_TASK PROMPT_
Starting with the line that contains "Toggle italic formatting in report editor" and going on through the end of the rows below, write those lines out again, swapping "italic" for "bold" and changing nothing else. Omit the pictures from your answer.

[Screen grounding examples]
******************************
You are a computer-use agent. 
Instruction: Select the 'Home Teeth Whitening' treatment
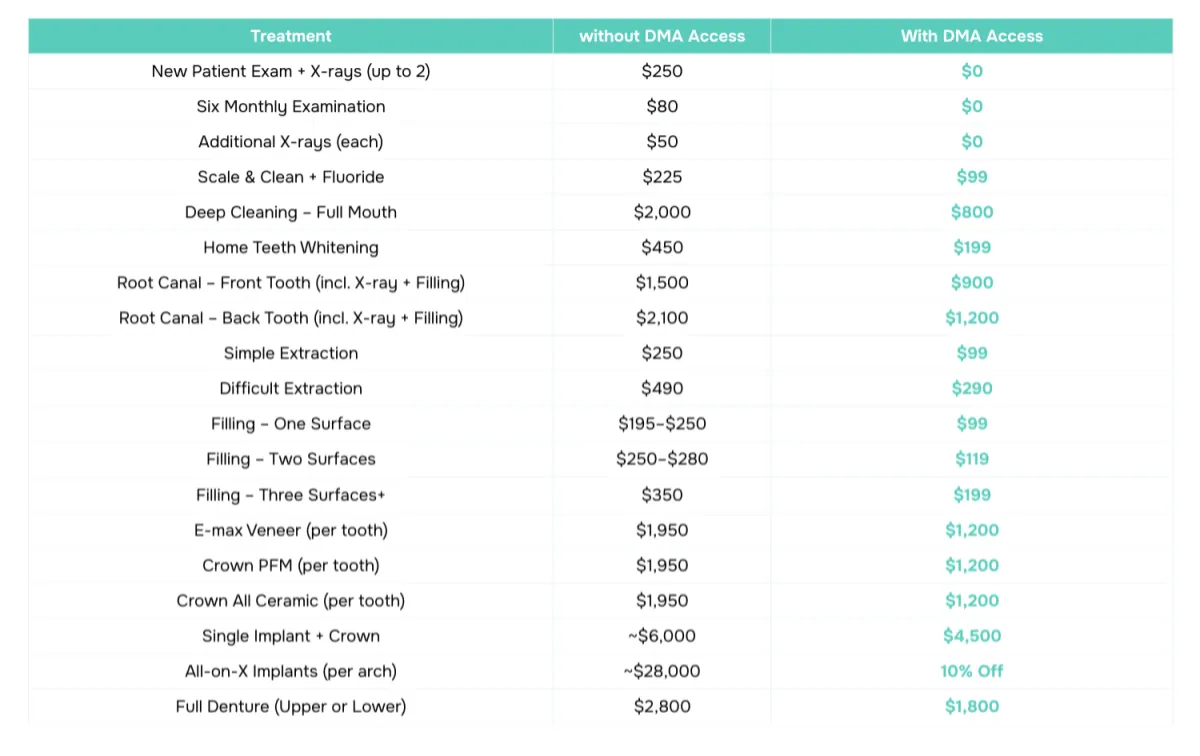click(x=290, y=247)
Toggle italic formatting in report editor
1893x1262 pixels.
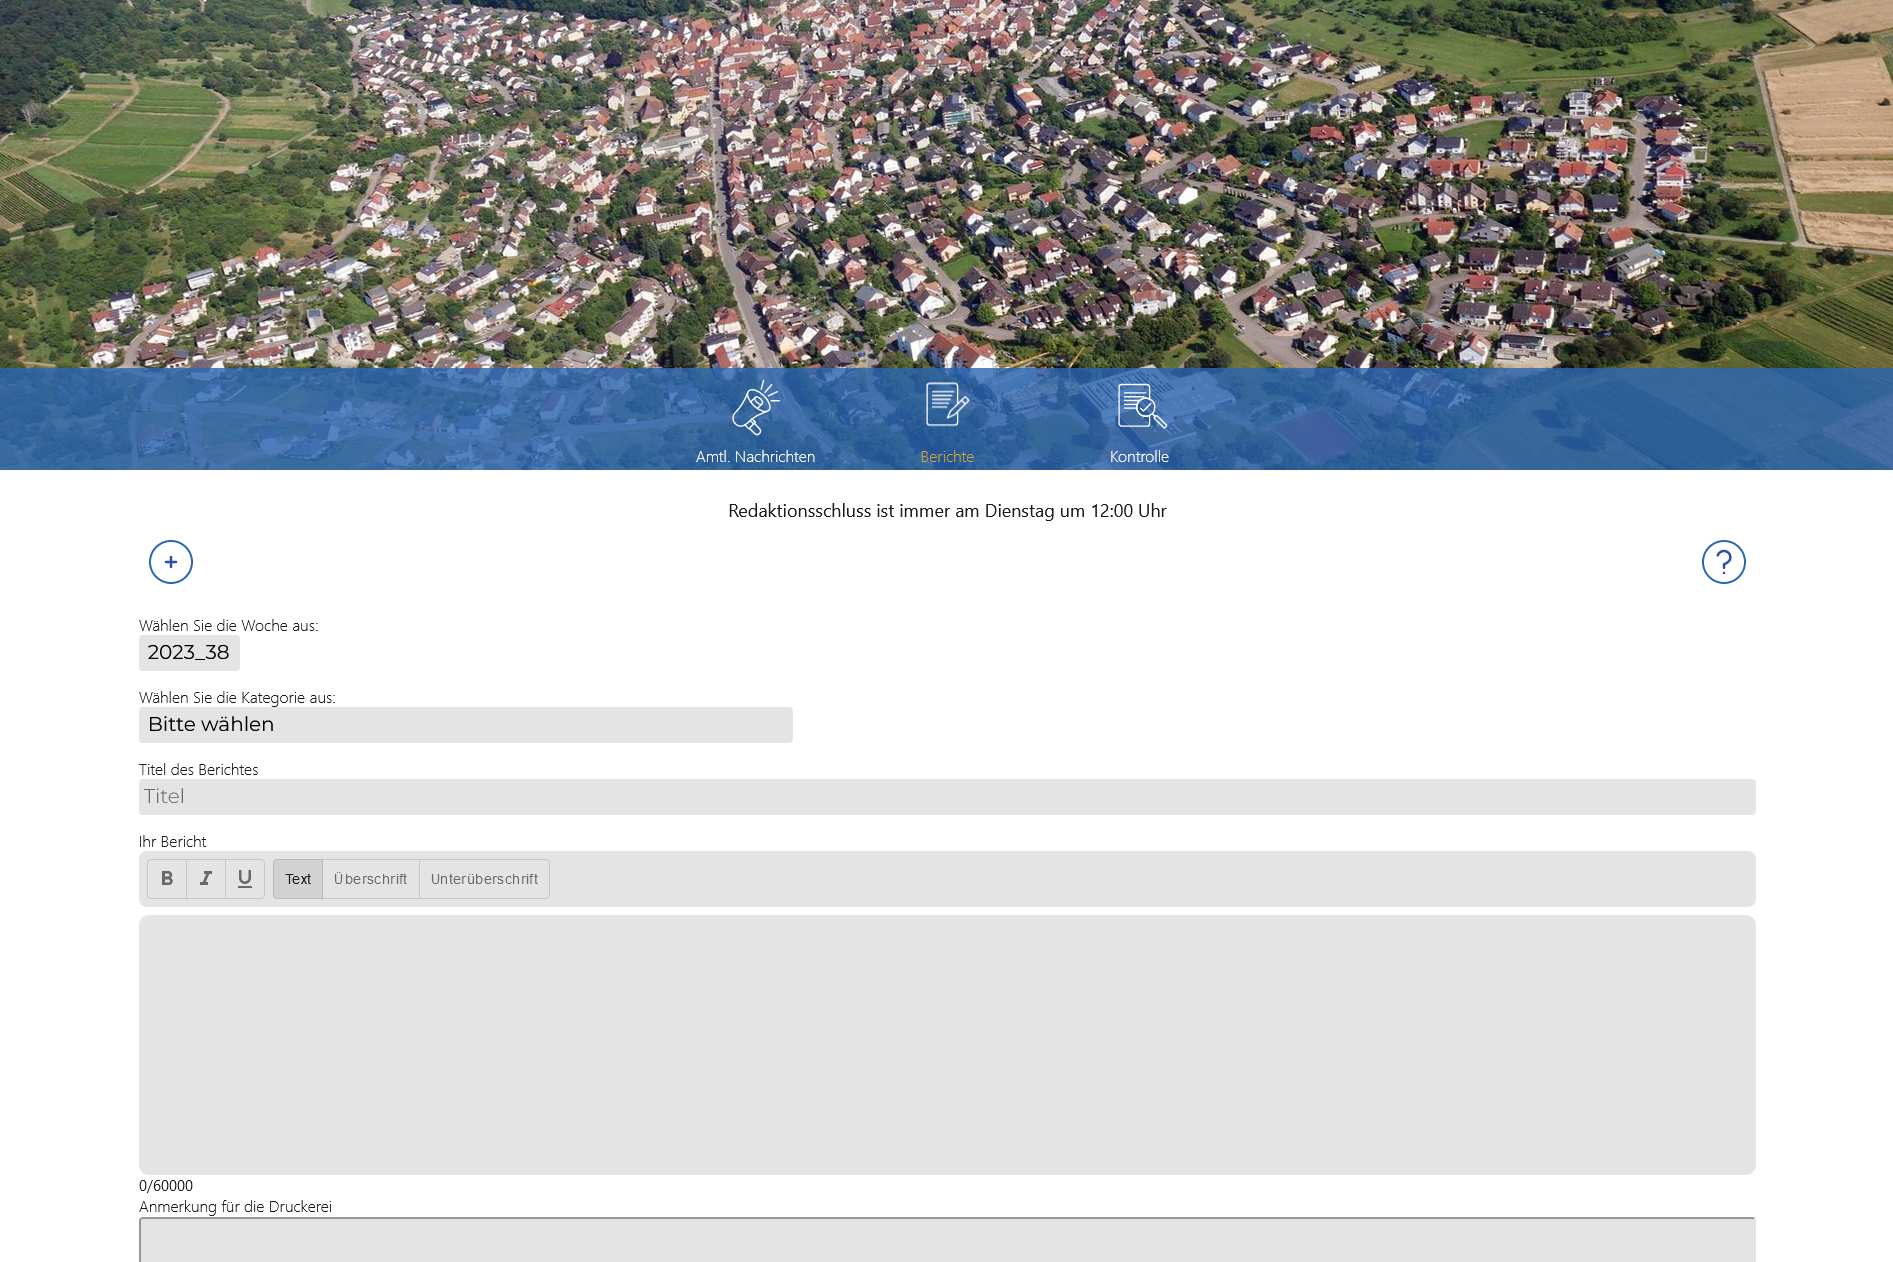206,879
******************************
_CORRECT RESPONSE_
Toggle bold formatting in report editor
1893x1262 pixels.
206,879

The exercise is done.